Жизнь прошла, глухая и слепая,
Дни и годы ‒ словно в долгом сне.
И шепну, бессильно угасая:
"Где рука, что тронет губы мне?"
Ослабев и бросив взгляд прощальный,
В полумраке свой заметив гроб,
Прошепчу, устало и печально:
"Где рука, что ляжет мне на лоб?"
И, навеки тихо погружаясь
В черноту забвения реки,
Я шепну, от боли содрогаясь:
"Нет, и не было такой руки..."
Арьен умолк и налил себе еще, но пить не стал. Пригорюнился над гитарой, словно и впрямь только что увидел собственный гроб. Хотя гробы нынче были не очень в моде: кремация и горстка пепла ‒ вот и все...
‒ Мда-а... ‒ протянул Габлер, сразу вспомнив Атоса. ‒ Грустноватая какая-то песенка. Может, чего повеселее найдется?
Рютте поднял к нему унылое лицо, подергал струну. Сказал задумчиво, собрав лоб в складки:
‒ Повеселее, говоришь?.. Можно, эт-самое, и повеселее. Это у нас один сочиняет, Лекс...
Он откашлялся и снова запел. Мотив был другой, но почти такой же заунывный.
В холодах зимы умираем мы,
Забываемся.
Но приходит май, плещет через край -
Возрождаемся.
Зимний лед круша, расцветет душа -
И опять живем.
После долгих снов бьют фонтаны слов -
И опять поем.
Песни вдаль летят, в синеве парят,
Кружат хоровод.
А потом опять будем засыпать -
Так из года в год.
Но в какой-то час, роковой для нас,
После злой зимы,
Хоть придет весна ‒ никогда от сна
Не проснемся мы.
Прошуршит в ночи ветер вечности
И подхватит нас.
Навсегда ‒ зима. И пусть кружит май -
Не откроем глаз.
Да, увы, умрем, больше не споем,
Не откроем глаз...
Теперь Крису вспомнился Граната. Его стихи в кафетерии на космическом вокзале Единорога. Вот ведь, кажется, такие все веселые парни. "Вперед, эфесы!" "Нали-вай! Выпи-вай!" А у каждого есть что-то, какие-то свои темные пятна...
"А у меня? ‒ задал себе вопрос Габлер. ‒ Какие у меня?"

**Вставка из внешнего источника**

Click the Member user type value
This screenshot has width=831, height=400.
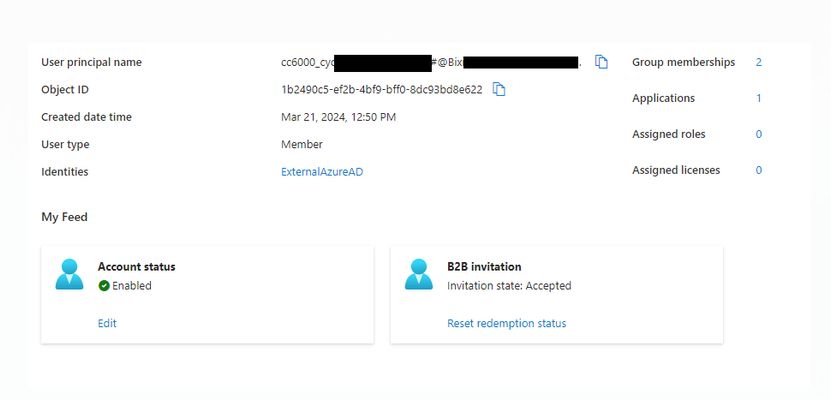point(302,145)

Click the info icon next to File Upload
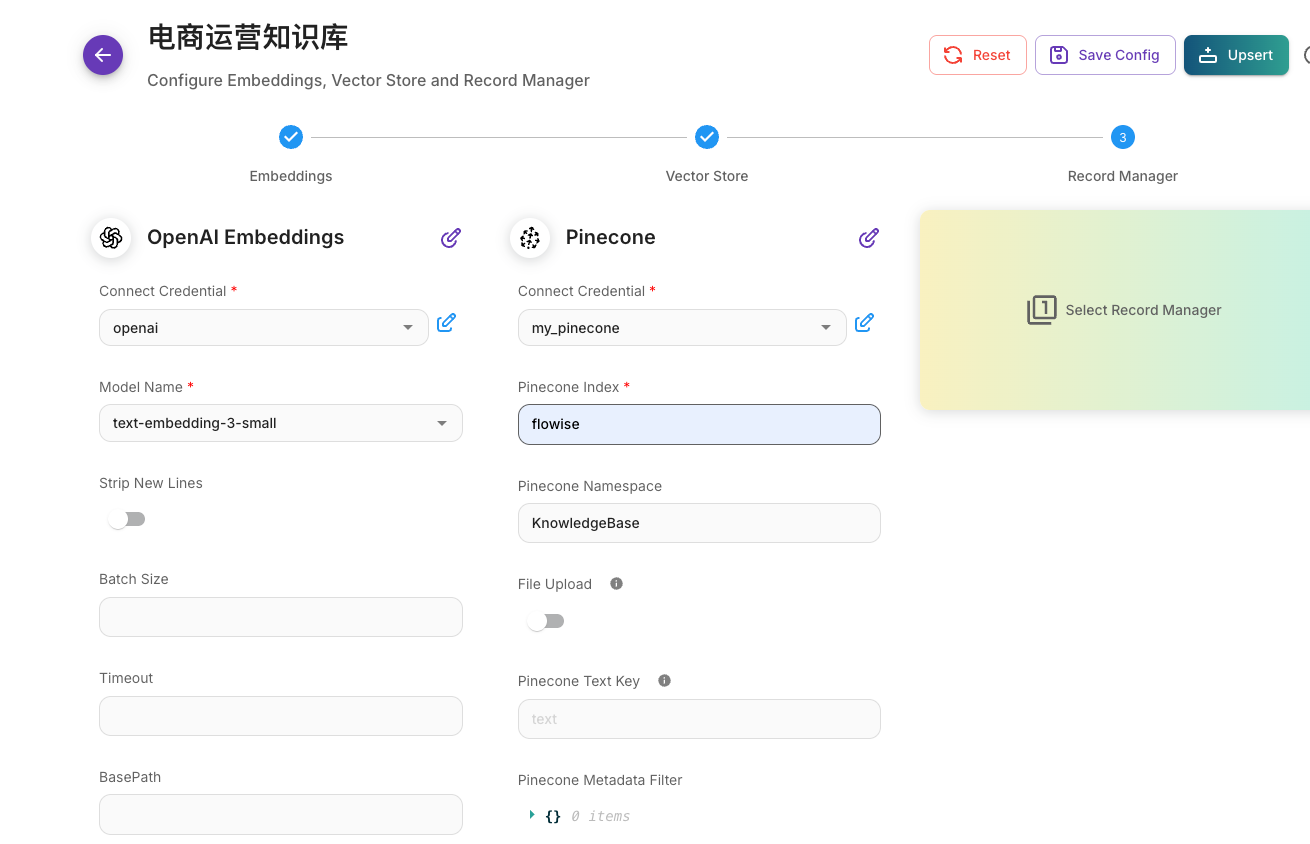click(x=616, y=583)
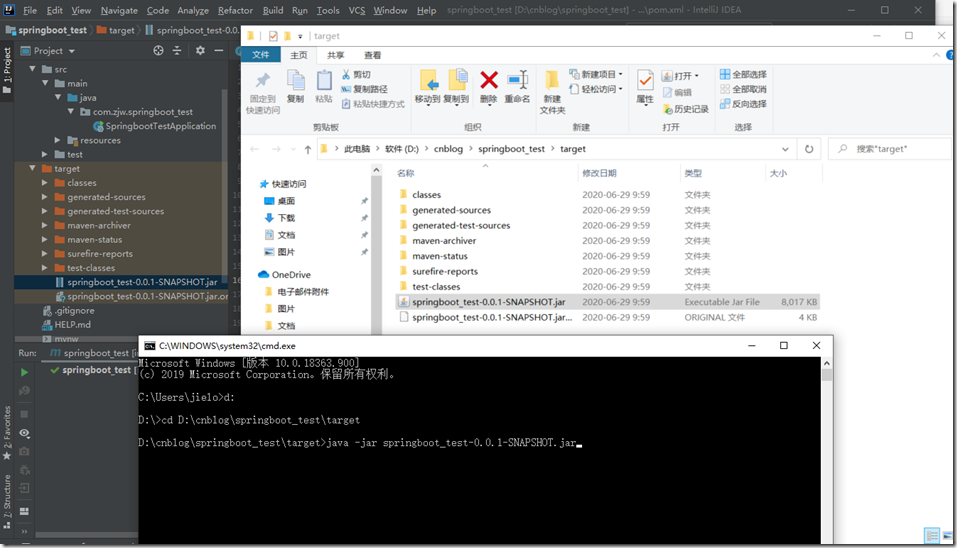Click the springboot_test breadcrumb in address bar

[511, 149]
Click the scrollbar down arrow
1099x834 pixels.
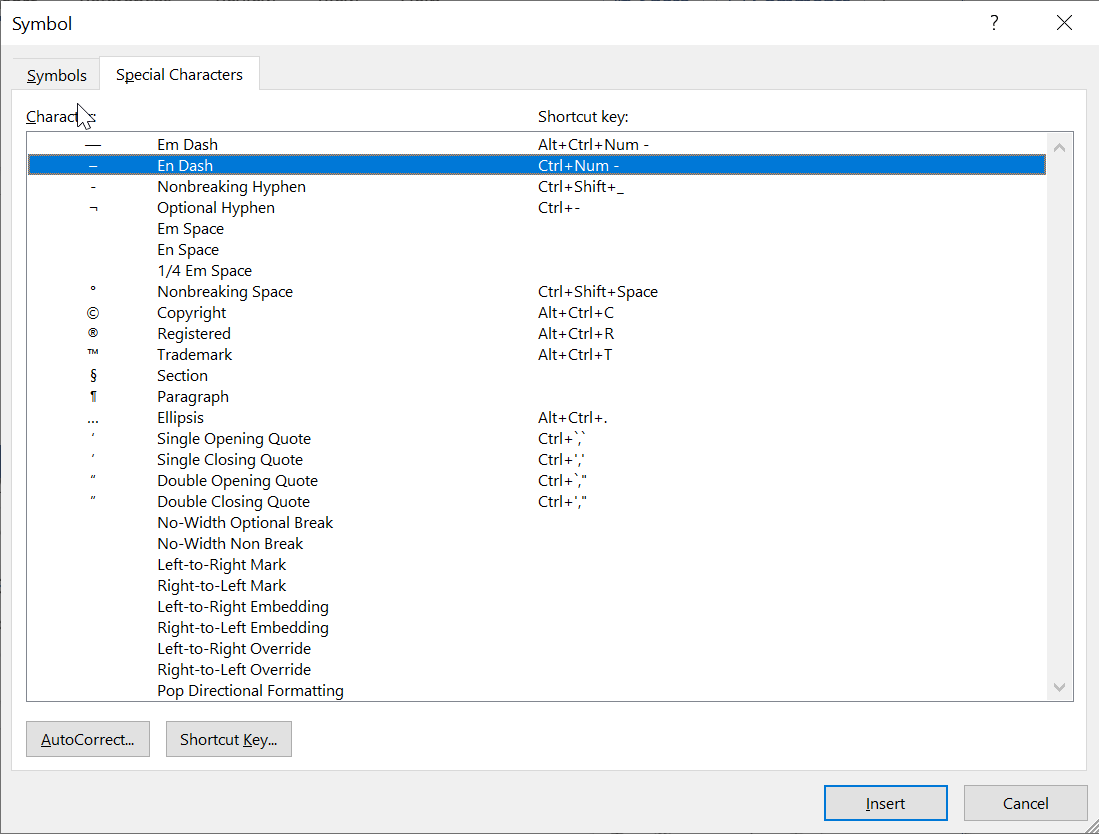pos(1058,687)
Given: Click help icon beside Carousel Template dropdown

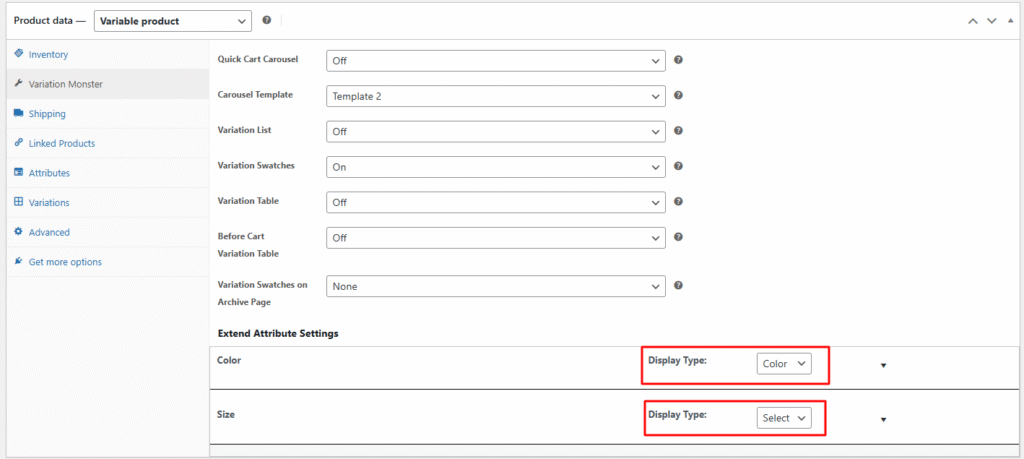Looking at the screenshot, I should click(678, 95).
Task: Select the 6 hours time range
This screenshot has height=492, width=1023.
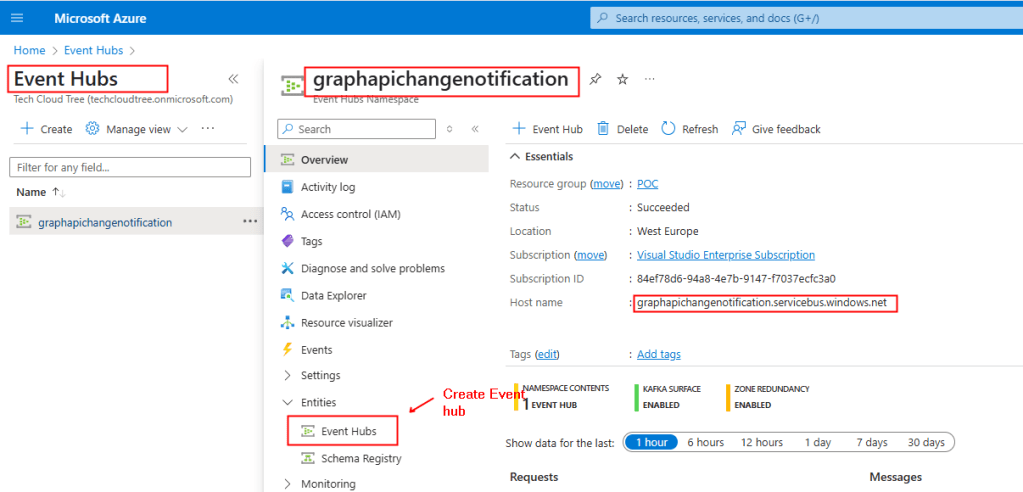Action: pos(704,442)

Копаться в душе не хотелось, да и ничего такого вроде не было. Во всяком случае, пока.
‒ Действительно, эта гораздо веселее, ‒ сказал он. ‒ Прямо в пляс пуститься хочется. Видать, на Марсе и в самом деле служба не сахар.
‒ Да не, нормально, ‒ вдруг встрепенулся Арьен и положил гитару на пол. ‒ Это так, накатило что-то... Градусы играют и недосып. Хотя... ‒ Он подался к Крису, отодвинув стакан. ‒ Иногда торчишь на крейсаке и думаешь: а на кой черт это патрулирование? Что оно дает? Практически все сектора и так просматриваются, с постоянки, это во-первых...

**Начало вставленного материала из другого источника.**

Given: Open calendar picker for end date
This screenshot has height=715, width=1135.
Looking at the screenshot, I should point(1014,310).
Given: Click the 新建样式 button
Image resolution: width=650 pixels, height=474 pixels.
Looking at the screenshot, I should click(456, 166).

‒ А чтоб на месте не засиживаться, ‒ перебил Арьена Габлер. ‒ Для разминки...
Рютте протестующе выставил ладонь:
‒ Нет, ты погоди! Согласен, лучше перебдеть, чем недобдеть. Раннее обнаружение, эт-самое, упреждающий удар и прочее, как учили. Дело-то в другом, братан! От кого оборону держим? Что, кто-то на Конфайн лезет? Было хоть раз такое?
Крис молча развел руками.
‒ А-а, то-то и оно, братан! Никто не лезет, потому что нет тут никого, кроме нас! Так на хрена такие затраты?
‒ Если у файтера появляются такие мысли, ему лучше уйти из Стафла, ‒ веско сказал Габлер.